By Condition (3.2), Glivenko–Cantelli Theorem implies ${sup}_{t\ge 0}\mid \frac{1}{n_{g,0}}\times {\sum }_{i\in I_{g,0}}\{P_i\le t\}-U_g(t)\mid \stackrel{\text{a}.\text{s}.}{\to }0$. Therefore,

$$\left|H_N(\widehat{\mathbf{a}},{\widehat{T}}_{\text{GBH}})-\frac{1}{N}\sum _{g=1}^K{n}_{g,0}{U}_g({\widehat{T}}_{\text{GBH}}/{\widehat{a}}_g)\right|\stackrel{\text{a}.\text{s}.}{\to }0.$$ (A.2)

Now that ${\widehat{T}}_{\text{GBH}}\stackrel{P}{\to }{t}_{\text{GBH}}^{\ast }$ and by (3.1),

$$\frac{1}{N}\sum _{g=1}^K{n}_{g,0}{U}_g({\widehat{T}}_{\text{GBH}}/{\widehat{a}}_g)\stackrel{P}{\to }\sum _{g=1}^K{\pi }_g{\pi }_{g,0}{U}_g(t_{\text{GBH}}^{\ast }/{\rho }_g).$$ (A.3)

Combine (A.2) and (A.3) we have

$$H_N(\widehat{\mathbf{a}},{\widehat{T}}_{\text{GBH}})\stackrel{P}{\to }\sum _{g=1}^K{\pi }_g{\pi }_{g,0}{U}_g(t_{\text{GBH}}^{\ast }/{\rho }_g).$$ (A.4)

On the other hand,

$$\begin{array}{l}\mid G_N(\widehat{\mathbf{a}},{\widehat{T}}_{\text{GBH}})-G(\mathit{\rho },t_{\text{GBH}}^{\ast })\mid \\ \le \mid G_N(\widehat{\mathbf{a}},{\widehat{T}}_{\text{GBH}})-G(\widehat{\mathbf{a}},{\widehat{T}}_{\text{GBH}})\mid +\mid G(\widehat{\mathbf{a}},{\widehat{T}}_{\text{GBH}})-G(\mathit{\rho },t_{\text{GBH}}^{\ast })\mid \\ \le \underset{t\ge 0}{sup}\mid G_N(\widehat{\mathbf{a}},t)-G(\widehat{\mathbf{a}},t)\mid +\mid G(\widehat{\mathbf{a}},{\widehat{T}}_{\text{GBH}})-G(\mathit{\rho },t_{\text{GBH}}^{\ast })\mid ,\end{array}$$

where ${sup}_{t\ge 0}\mid G_N(\widehat{\mathbf{a}},t)-G(\widehat{\mathbf{a}},t)\mid \stackrel{\text{a}.\text{s}.}{\to }0$ by (A.1) and $\mid G(\widehat{\mathbf{a}},{\widehat{T}}_{\text{GBH}})-G(\mathit{\rho },t_{\text{GBH}}^{\ast })\mid \stackrel{P}{\to }0$ by continuous mapping theorem. Therefore,

$$G_N(\widehat{\mathbf{a}},{\widehat{T}}_{\text{GBH}})\stackrel{P}{\to }G(\mathit{\rho },t_{\text{GBH}}^{\ast }).$$ (A.5)

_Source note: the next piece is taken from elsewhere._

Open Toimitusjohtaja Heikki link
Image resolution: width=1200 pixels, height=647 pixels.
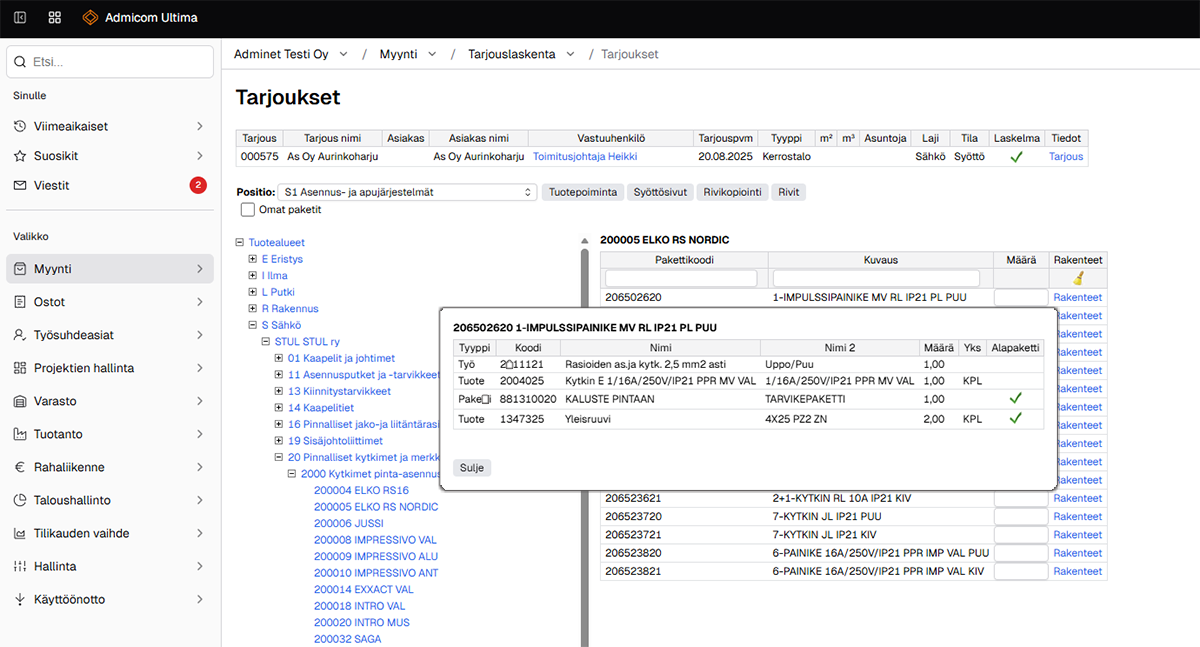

Since $t_{\text{GBH}}^{\ast }>0$ and ζ̄ < 1, we have $G(\mathit{\rho },t_{\text{GBH}}^{\ast })>0$. By (A.4) and (A.5),

$$\text{FDP}({\widehat{T}}_{\text{GBH}})\stackrel{P}{\to }\frac{{\sum }_{g=1}^K{\pi }_g{\pi }_{g,0}{U}_g(t_{\text{GBH}}^{\ast }/{\rho }_g)}{G(\mathit{\rho },t_{\text{GBH}}^{\ast })}.$$

By dominated convergence theorem,

$$\text{FDR}({\widehat{T}}_{\text{GBH}})=E[\text{FDP}({\widehat{T}}_{\text{GBH}})]\to \frac{{\sum }_{g=1}^K{\pi }_g{\pi }_{g,0}{U}_g(t_{\text{GBH}}^{\ast }/{\rho }_g)}{G(\mathit{\rho },t_{\text{GBH}}^{\ast })}.$$ (A.6)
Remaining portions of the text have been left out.